Beide Länder geben sich gegenseitig die Schuld an den gescheiterten Verhandlungen. Nun erheben sie Zölle auf Agrarprodukte und Eishockeyschläger.

Eine Vereinbarung zwischen den USA und Kanada, welche die für beide Länder so wichtige Handelspartnerschaft vorerst gesichert hätte, stand kurz vor dem Abschluss. Doch nur 72 Stunden später verkündeten beide Seiten das Scheitern der Gespräche. Das Resultat sind neue US-Zölle in Höhe von 50 Prozent auf kanadische Güter im Wert von 20 Milliarden Dollar.

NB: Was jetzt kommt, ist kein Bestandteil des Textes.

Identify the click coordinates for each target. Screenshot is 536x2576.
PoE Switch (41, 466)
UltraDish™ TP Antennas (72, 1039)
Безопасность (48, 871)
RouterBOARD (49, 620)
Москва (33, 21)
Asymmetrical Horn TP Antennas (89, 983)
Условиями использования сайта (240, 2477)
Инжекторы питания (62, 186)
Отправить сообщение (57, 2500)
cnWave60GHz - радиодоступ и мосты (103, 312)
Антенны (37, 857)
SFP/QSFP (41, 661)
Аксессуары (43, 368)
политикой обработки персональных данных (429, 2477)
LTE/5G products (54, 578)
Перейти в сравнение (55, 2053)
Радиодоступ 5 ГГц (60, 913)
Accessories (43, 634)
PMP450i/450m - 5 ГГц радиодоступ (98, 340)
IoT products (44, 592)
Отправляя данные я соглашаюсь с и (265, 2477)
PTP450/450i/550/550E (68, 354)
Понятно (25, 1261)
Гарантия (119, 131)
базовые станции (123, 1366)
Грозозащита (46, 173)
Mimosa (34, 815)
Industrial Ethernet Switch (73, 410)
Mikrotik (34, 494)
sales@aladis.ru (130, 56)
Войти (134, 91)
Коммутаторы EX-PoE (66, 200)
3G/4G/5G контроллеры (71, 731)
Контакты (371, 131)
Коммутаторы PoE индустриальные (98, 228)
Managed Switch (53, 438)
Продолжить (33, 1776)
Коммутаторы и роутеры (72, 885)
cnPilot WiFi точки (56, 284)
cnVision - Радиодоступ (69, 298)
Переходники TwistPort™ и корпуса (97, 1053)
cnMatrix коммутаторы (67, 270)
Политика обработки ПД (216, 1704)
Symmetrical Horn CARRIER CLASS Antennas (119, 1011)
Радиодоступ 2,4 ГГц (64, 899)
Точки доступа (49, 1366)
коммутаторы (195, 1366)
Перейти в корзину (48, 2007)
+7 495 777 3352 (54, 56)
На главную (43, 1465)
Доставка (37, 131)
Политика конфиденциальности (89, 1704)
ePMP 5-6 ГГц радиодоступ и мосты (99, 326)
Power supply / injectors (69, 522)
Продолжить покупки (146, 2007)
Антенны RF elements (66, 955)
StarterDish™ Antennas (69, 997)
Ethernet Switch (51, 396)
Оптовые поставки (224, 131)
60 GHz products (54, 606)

Dass die Verhandlungen scheiterten, ist ein weiteres Zeichen dafür, wie sehr sich die diplomatischen Beziehungen zwischen beiden Nachbarländern in Trumps zweiter Amtszeit verschlechtert haben. Neben den Handelsstreitigkeiten hat US-Präsident Donald Trump auch immer wieder darauf angespielt, Kanada zum 51. Bundesstaat der USA machen zu wollen.

Wie ernst er es damit meine, ist unklar, doch für die Beziehungen zwischen Washington und Ottawa war dies Gift. Die jüngste Eskalation gefährdet den gesamten Handel zwischen beiden Ländern, der im vergangenen Jahr 880 Milliarden Dollar betrug.

Der US-Handelsbeauftragte Jamieson Greer erklärte am Samstag im Interview mit Fox News, dass sich Kanada dazu entschieden hätte, die Verhandlungen abzubrechen, um ihre eigenen Handelsbarrieren aufrechtzuerhalten.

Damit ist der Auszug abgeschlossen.